» **Exercise description**: The records that follow are to be printed exactly, with no images.

» **Data**:
○ ○ ○ ○ ○

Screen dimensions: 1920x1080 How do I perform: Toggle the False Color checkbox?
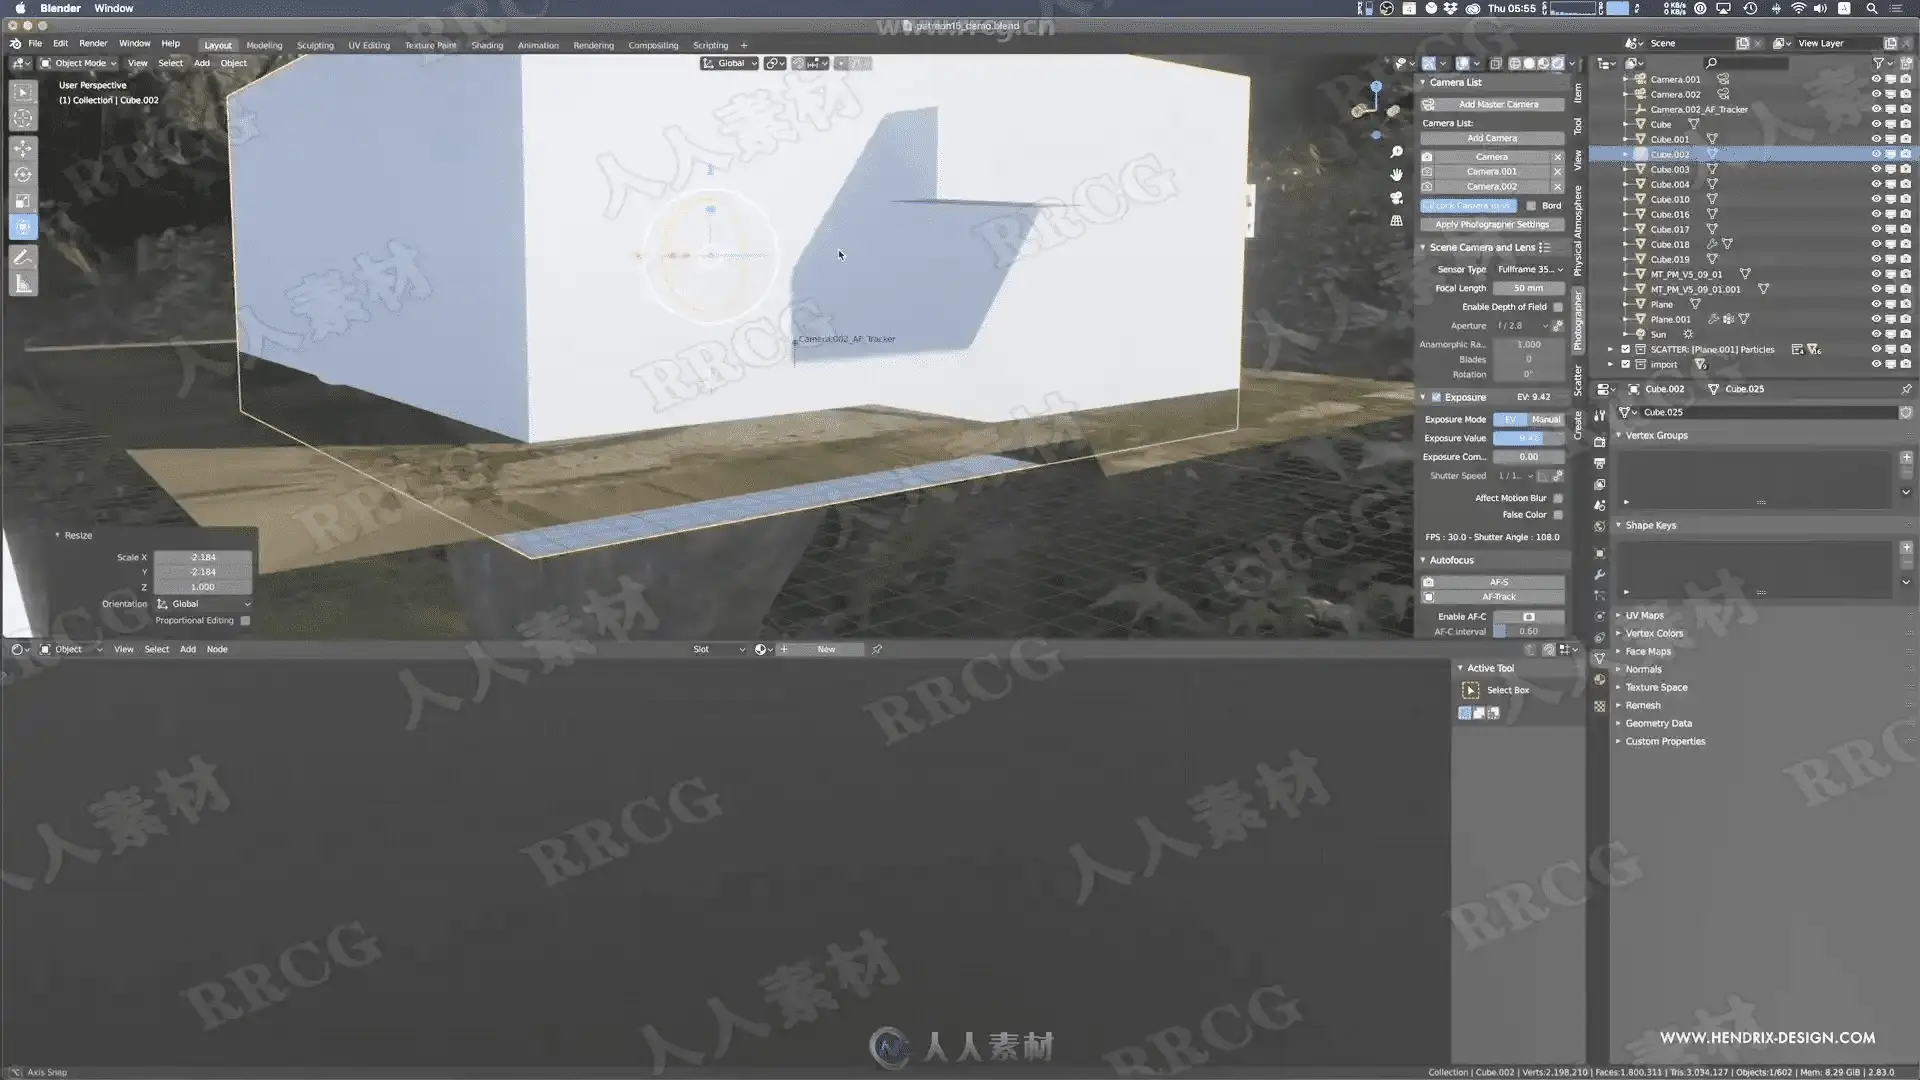1558,515
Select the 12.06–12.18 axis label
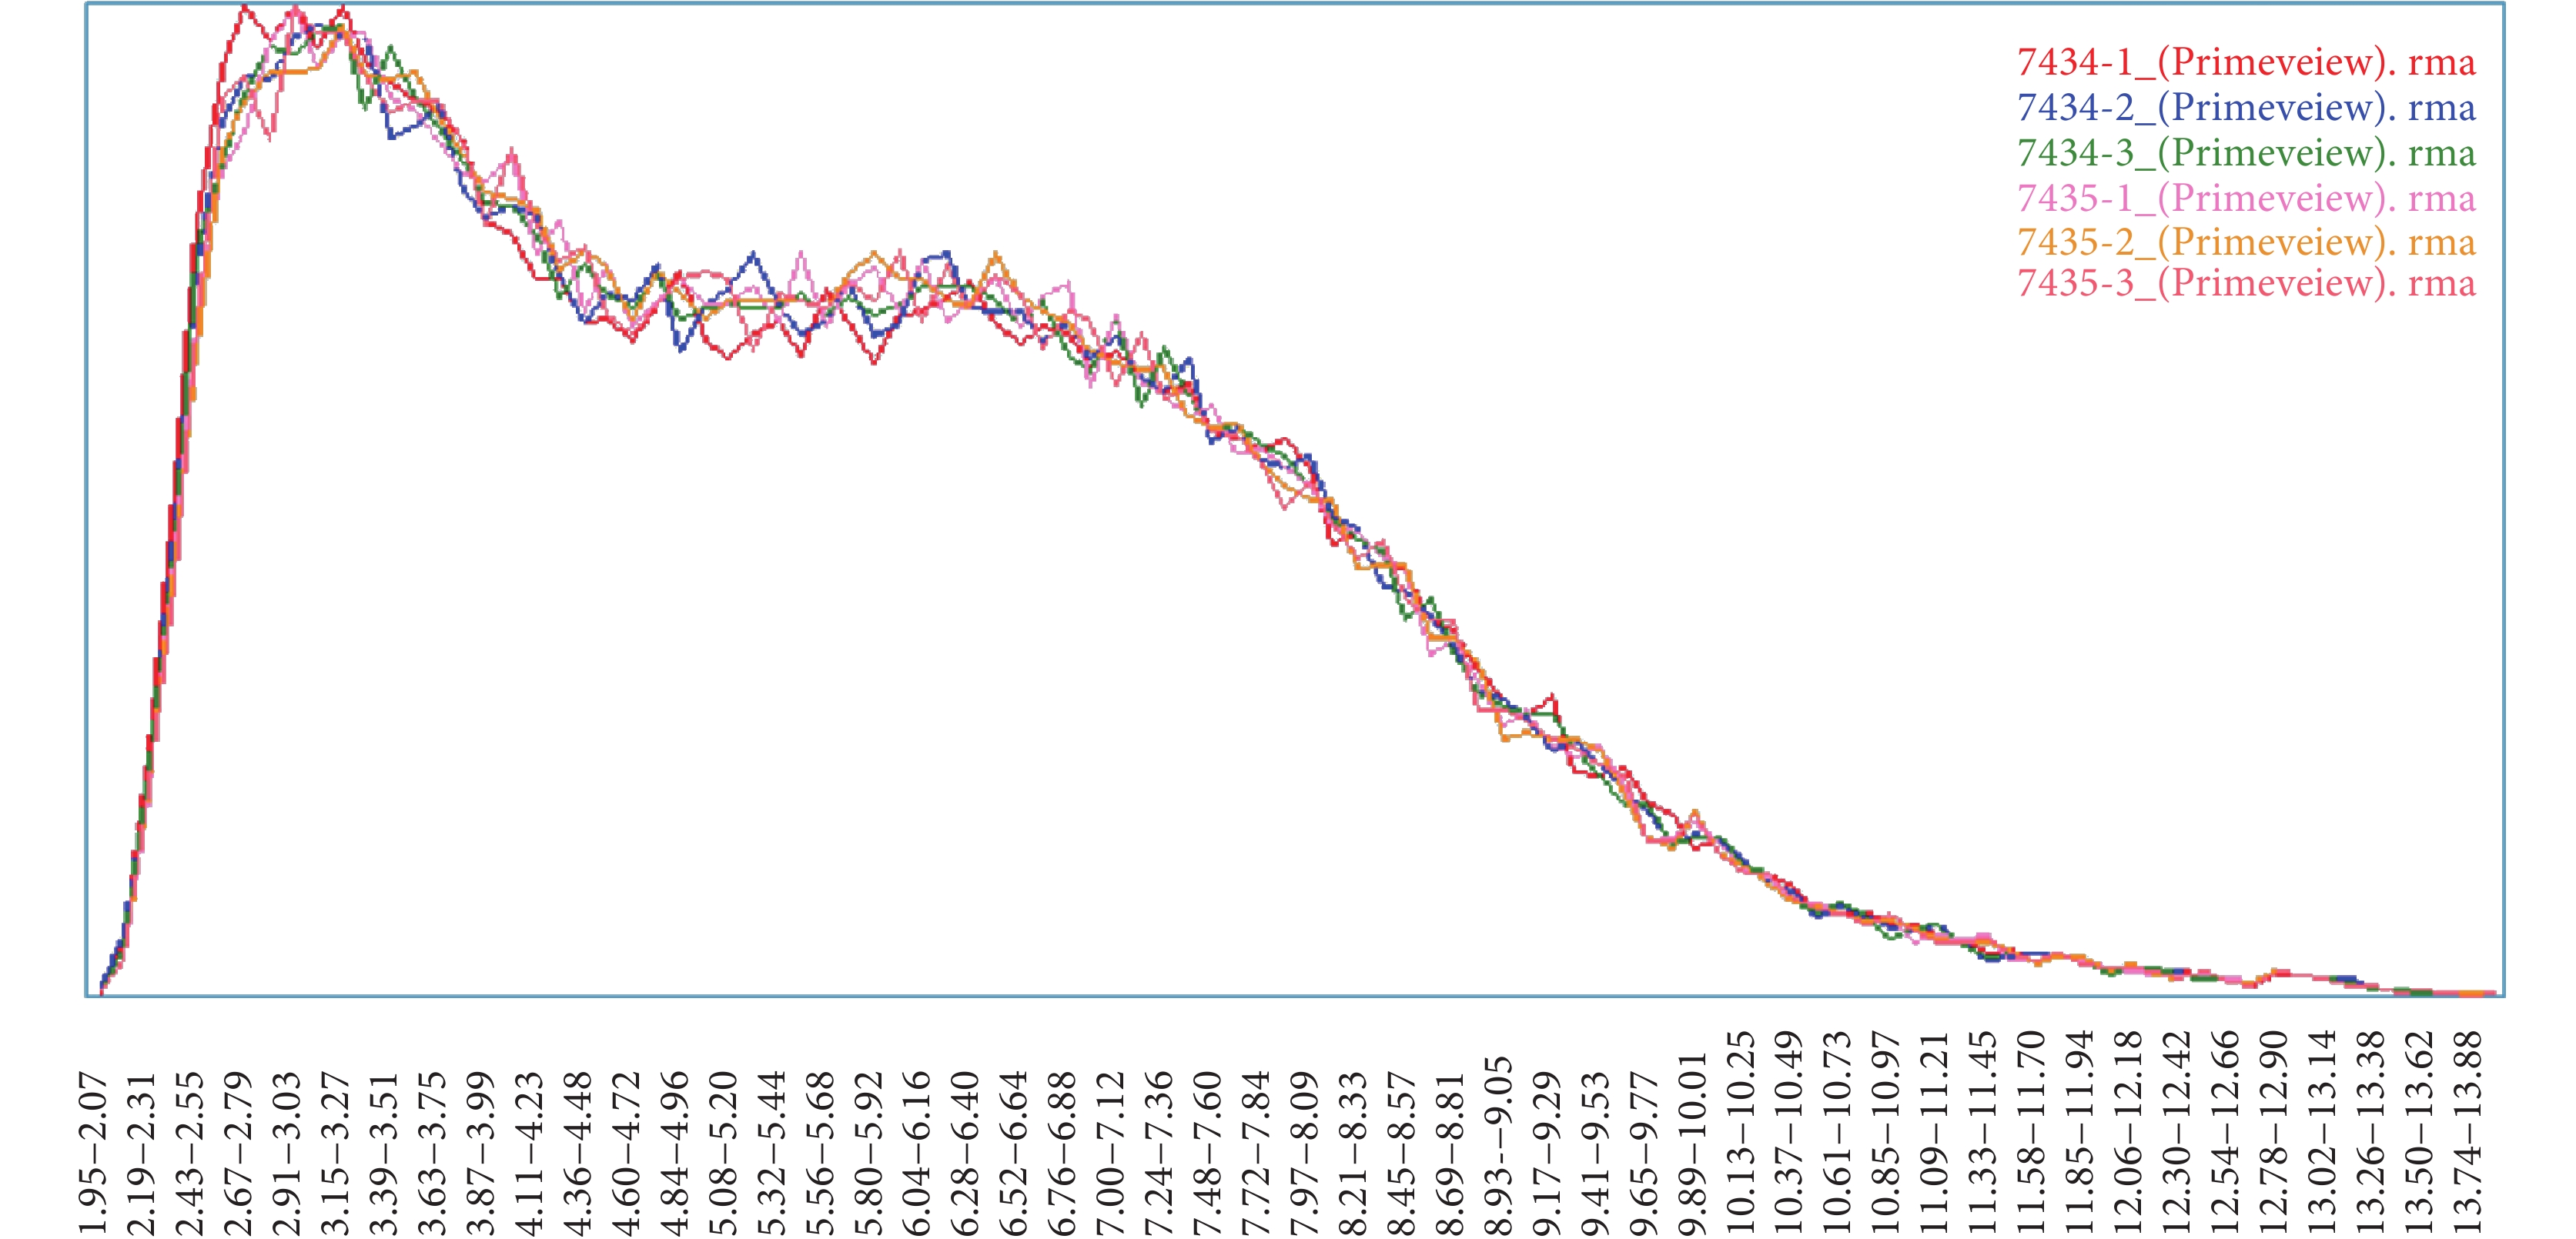This screenshot has height=1239, width=2576. click(2128, 1132)
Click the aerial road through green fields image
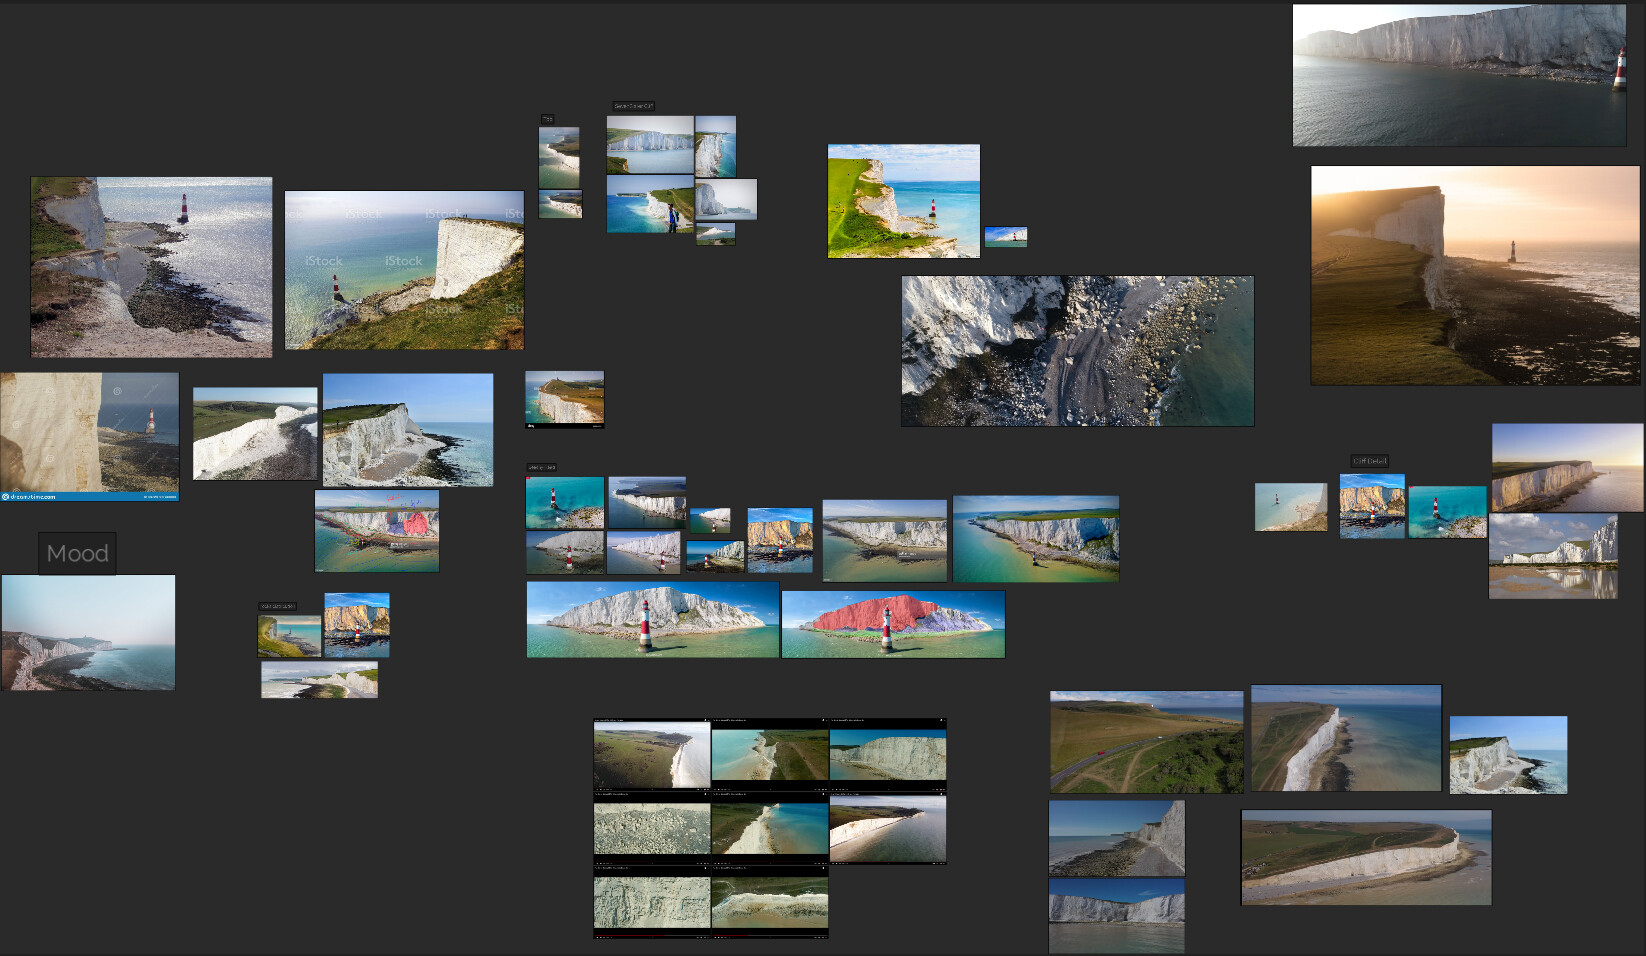The image size is (1646, 956). (1145, 740)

○ ○ ○ ○ ○

» **Task answer**:
Screen dimensions: 1920x1080 How do I perform: Toggle the False Color checkbox?
1558,515
Select the 12.06–12.18 axis label
This screenshot has height=1239, width=2576. click(2128, 1132)
Click the aerial road through green fields image
The image size is (1646, 956). (1145, 740)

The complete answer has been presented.